▶ [Dataset entries]:
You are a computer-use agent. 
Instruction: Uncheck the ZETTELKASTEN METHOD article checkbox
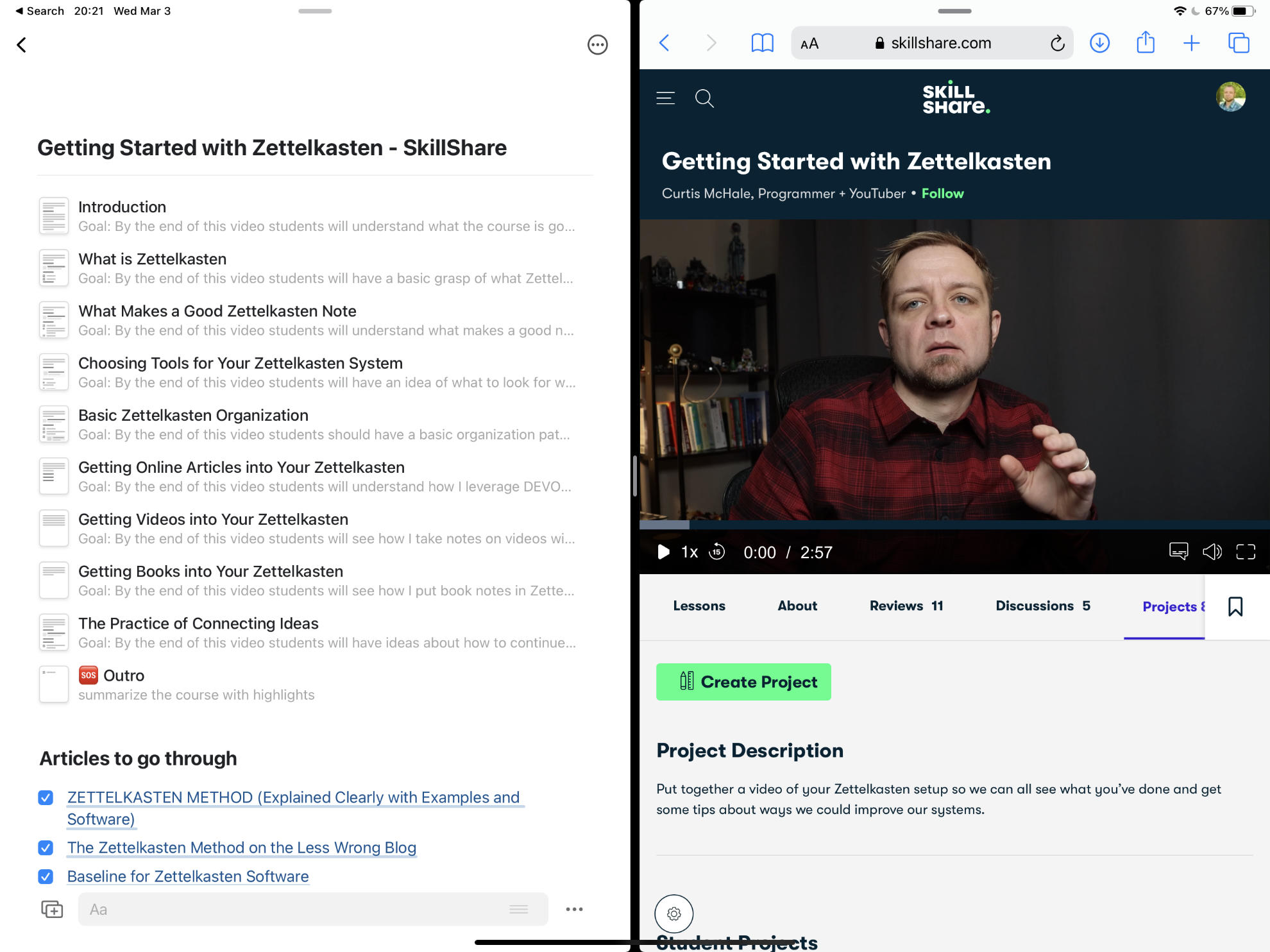45,797
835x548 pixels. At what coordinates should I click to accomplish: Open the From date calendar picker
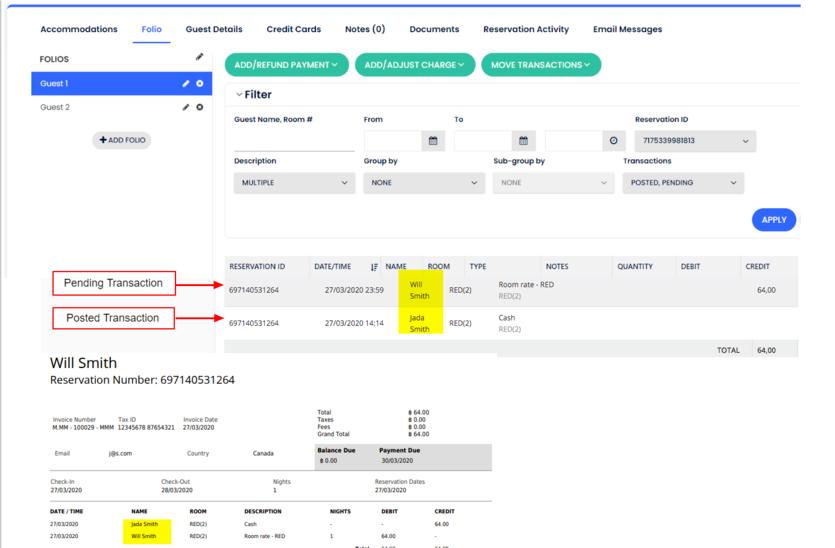tap(433, 141)
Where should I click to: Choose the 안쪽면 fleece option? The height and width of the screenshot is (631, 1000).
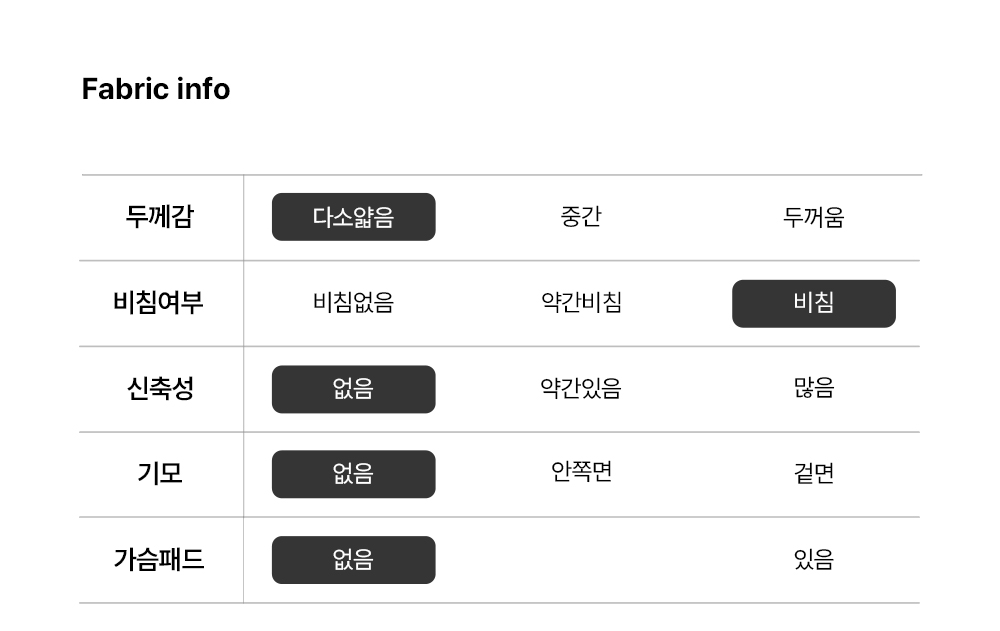coord(580,471)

▶ [Description of the task]:
Put each non-blank line of the listing above into a Markdown table with the columns Row and Line, and leave the pictures out of your answer.

▶ [Task output]:
| Row | Line |
|---|---|
| 1 | You are a computer-use agent.  |
| 2 | Instruction: Uncheck the ZETTELKASTEN METHOD article checkbox |
| 3 | 45,797 |
| 4 | 835x548 pixels. At what coordinates should I click to accomplish: Open the From date calendar picker |
| 5 | tap(433, 141) |
| 6 | Where should I click to: Choose the 안쪽면 fleece option? The height and width of the screenshot is (631, 1000). |
| 7 | coord(580,471) |